#### Problem description
Reproduce word for word the stretch of the material from its first line through the line containing "coordinates (1560, 1095).".

═════ Provided information

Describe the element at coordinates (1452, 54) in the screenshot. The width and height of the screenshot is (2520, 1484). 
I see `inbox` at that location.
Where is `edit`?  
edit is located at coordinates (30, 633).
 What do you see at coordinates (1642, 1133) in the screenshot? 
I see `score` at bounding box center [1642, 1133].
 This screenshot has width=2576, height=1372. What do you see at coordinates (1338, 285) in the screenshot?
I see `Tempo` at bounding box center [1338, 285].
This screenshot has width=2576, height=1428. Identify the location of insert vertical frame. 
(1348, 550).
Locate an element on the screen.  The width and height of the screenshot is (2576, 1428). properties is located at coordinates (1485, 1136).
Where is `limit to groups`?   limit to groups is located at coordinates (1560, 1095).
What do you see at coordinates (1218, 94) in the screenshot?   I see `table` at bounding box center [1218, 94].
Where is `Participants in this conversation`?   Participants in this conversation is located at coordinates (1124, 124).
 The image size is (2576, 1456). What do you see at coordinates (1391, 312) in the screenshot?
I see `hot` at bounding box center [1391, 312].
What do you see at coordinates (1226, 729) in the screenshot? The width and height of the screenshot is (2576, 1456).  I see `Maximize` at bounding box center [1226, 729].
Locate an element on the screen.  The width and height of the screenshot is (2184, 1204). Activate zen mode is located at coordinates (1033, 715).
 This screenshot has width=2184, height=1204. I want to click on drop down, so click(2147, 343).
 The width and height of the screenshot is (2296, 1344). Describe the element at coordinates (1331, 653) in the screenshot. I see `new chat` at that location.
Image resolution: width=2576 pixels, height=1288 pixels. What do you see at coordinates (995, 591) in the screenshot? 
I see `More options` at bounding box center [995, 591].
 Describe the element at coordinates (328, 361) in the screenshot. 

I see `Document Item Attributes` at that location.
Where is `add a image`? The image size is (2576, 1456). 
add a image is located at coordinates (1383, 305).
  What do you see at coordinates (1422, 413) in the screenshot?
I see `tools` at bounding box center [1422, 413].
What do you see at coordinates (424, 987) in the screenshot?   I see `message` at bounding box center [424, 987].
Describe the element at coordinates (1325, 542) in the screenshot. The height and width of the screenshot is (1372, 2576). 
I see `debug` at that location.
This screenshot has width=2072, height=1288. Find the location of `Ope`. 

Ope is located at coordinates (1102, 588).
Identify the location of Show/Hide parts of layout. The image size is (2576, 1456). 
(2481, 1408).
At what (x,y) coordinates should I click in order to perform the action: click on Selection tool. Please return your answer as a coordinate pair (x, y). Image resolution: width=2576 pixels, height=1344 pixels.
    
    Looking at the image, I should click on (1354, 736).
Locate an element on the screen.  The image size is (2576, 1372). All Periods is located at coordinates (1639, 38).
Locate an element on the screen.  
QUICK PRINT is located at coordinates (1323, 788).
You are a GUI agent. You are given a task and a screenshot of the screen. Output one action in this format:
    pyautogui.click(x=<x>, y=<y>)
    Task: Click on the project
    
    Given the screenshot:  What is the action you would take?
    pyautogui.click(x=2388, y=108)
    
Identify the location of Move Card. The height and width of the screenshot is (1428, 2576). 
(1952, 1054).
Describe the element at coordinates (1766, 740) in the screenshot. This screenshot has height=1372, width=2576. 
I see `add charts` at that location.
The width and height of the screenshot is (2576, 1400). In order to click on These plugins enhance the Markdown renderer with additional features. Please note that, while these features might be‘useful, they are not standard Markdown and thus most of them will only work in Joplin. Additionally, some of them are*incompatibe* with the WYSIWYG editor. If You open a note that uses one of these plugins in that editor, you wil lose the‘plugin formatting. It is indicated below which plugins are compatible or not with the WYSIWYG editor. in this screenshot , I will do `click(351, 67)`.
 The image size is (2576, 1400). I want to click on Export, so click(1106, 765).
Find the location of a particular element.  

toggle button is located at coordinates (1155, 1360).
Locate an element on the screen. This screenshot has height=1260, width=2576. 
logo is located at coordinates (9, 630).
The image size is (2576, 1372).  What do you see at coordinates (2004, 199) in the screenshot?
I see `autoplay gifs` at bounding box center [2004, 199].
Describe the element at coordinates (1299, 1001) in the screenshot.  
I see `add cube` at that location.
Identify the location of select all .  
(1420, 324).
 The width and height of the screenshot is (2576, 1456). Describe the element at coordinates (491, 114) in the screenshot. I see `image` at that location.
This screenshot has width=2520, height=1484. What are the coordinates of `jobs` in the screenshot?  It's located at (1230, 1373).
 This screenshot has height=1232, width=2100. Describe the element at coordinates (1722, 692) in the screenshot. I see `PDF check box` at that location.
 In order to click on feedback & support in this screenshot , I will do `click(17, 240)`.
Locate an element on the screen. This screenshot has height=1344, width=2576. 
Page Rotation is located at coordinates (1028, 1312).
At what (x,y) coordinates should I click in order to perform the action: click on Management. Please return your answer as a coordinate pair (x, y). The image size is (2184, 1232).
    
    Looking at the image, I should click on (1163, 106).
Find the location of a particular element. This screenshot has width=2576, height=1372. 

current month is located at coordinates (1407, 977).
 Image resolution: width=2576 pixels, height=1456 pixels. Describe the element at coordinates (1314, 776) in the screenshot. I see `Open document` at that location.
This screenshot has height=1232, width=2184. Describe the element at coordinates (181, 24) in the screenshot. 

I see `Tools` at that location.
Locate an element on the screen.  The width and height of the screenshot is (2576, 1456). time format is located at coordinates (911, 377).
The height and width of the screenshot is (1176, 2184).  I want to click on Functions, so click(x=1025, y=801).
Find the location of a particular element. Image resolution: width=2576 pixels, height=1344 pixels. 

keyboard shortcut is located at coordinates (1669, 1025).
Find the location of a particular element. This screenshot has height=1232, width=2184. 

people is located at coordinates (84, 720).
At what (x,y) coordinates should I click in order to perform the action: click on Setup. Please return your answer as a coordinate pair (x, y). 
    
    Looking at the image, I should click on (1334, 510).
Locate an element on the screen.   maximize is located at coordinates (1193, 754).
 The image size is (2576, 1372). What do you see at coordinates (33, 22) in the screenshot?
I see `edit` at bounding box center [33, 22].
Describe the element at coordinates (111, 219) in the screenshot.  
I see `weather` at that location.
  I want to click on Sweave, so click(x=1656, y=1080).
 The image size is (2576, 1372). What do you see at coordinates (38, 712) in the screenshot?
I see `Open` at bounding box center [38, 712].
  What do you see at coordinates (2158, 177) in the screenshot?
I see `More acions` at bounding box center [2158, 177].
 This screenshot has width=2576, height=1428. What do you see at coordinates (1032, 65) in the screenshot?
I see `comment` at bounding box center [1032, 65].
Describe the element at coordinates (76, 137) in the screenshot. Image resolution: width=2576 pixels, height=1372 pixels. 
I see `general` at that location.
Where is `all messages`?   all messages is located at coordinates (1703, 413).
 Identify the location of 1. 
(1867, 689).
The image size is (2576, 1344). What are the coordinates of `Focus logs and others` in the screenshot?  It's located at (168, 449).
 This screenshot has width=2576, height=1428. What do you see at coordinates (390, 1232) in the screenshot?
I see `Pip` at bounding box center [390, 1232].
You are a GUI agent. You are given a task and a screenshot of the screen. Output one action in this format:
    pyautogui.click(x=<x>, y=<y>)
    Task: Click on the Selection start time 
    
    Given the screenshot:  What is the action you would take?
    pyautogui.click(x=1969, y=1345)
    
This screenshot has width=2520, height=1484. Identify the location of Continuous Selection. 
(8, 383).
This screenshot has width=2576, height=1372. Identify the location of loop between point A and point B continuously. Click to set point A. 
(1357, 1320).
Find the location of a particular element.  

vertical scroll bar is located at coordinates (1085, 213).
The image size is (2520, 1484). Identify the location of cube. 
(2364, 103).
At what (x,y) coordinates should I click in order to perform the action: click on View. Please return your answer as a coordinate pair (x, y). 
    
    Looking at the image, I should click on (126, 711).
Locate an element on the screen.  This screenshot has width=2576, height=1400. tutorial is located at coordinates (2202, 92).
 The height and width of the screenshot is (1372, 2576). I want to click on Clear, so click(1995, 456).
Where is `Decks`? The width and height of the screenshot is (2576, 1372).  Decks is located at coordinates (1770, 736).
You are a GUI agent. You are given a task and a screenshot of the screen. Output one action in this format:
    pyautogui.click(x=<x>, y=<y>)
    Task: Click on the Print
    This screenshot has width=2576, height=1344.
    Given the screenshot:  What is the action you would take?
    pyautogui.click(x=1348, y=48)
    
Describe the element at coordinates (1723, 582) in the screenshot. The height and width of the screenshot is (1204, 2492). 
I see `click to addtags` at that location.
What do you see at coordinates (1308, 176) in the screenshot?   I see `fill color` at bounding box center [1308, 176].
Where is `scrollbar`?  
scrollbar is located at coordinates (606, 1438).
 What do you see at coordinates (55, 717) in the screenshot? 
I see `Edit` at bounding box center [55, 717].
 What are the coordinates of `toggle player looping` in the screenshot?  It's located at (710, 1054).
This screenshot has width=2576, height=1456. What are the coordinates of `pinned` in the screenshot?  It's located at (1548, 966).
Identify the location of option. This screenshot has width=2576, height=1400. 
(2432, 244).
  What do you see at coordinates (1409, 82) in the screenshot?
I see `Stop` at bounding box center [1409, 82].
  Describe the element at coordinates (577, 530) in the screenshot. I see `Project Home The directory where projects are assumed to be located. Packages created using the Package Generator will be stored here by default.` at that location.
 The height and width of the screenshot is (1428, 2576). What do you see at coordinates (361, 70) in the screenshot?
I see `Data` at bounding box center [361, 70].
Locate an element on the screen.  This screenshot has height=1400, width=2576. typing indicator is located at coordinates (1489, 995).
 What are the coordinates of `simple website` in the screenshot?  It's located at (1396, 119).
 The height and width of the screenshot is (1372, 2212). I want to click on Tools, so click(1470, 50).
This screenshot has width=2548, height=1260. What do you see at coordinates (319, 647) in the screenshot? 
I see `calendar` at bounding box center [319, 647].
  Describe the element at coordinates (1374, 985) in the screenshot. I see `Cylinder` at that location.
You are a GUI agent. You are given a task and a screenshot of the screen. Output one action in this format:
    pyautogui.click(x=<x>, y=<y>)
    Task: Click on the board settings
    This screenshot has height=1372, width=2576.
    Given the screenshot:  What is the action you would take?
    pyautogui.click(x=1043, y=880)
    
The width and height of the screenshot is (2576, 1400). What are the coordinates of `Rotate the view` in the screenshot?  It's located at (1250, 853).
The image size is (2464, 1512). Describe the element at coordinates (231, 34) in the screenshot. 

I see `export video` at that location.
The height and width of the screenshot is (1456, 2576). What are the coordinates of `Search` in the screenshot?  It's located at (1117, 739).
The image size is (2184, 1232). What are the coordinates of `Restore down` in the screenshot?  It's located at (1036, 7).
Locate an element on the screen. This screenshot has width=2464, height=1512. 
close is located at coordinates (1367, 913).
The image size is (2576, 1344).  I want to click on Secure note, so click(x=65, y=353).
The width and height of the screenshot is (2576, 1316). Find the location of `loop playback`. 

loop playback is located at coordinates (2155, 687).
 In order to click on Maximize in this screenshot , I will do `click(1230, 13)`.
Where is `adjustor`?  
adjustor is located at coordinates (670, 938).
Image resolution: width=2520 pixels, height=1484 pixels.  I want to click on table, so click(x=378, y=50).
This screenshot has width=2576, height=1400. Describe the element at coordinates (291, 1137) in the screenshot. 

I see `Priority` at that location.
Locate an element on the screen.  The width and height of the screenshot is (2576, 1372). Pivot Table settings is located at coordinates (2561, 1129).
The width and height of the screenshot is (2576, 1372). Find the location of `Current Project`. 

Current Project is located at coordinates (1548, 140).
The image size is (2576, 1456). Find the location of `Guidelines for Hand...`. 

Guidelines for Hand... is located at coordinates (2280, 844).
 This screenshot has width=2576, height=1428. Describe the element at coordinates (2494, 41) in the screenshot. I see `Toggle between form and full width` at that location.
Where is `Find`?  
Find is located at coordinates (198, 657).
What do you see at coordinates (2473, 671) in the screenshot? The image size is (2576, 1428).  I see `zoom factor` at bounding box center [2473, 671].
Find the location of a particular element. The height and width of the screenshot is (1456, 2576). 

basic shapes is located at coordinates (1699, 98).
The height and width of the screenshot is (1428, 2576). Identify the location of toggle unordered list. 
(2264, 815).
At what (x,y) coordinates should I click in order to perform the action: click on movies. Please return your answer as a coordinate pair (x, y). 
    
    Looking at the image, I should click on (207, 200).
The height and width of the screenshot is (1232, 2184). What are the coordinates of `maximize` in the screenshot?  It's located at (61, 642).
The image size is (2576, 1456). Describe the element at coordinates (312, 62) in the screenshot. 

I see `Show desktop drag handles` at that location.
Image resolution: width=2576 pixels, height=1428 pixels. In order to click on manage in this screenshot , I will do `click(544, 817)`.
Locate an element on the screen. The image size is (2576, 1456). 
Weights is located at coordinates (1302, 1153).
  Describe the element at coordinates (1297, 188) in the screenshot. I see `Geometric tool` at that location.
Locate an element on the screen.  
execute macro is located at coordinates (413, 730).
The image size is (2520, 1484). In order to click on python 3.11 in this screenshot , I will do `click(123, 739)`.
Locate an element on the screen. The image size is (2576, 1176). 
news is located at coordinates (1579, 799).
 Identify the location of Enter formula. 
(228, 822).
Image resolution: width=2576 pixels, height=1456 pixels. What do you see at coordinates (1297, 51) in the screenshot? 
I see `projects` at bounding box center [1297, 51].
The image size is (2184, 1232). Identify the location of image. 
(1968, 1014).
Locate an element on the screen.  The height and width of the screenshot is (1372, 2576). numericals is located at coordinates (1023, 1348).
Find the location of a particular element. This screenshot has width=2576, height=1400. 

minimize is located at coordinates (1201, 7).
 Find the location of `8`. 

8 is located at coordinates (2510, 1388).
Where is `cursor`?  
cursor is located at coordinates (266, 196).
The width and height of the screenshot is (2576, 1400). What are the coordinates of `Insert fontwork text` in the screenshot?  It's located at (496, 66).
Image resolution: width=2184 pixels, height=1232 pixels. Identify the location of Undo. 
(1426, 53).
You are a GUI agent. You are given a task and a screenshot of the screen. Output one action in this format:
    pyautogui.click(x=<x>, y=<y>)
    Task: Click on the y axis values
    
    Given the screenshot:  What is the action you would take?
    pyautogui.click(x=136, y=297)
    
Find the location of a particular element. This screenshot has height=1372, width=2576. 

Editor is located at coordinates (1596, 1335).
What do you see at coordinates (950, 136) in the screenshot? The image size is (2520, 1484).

══════════

#### Expected output
Describe the element at coordinates (1452, 54) in the screenshot. The width and height of the screenshot is (2520, 1484). 
I see `inbox` at that location.
Where is `edit`?  
edit is located at coordinates (30, 633).
 What do you see at coordinates (1642, 1133) in the screenshot? 
I see `score` at bounding box center [1642, 1133].
 This screenshot has width=2576, height=1372. What do you see at coordinates (1338, 285) in the screenshot?
I see `Tempo` at bounding box center [1338, 285].
This screenshot has width=2576, height=1428. Identify the location of insert vertical frame. 
(1348, 550).
Locate an element on the screen.  The width and height of the screenshot is (2576, 1428). properties is located at coordinates (1485, 1136).
Where is `limit to groups`?   limit to groups is located at coordinates (1560, 1095).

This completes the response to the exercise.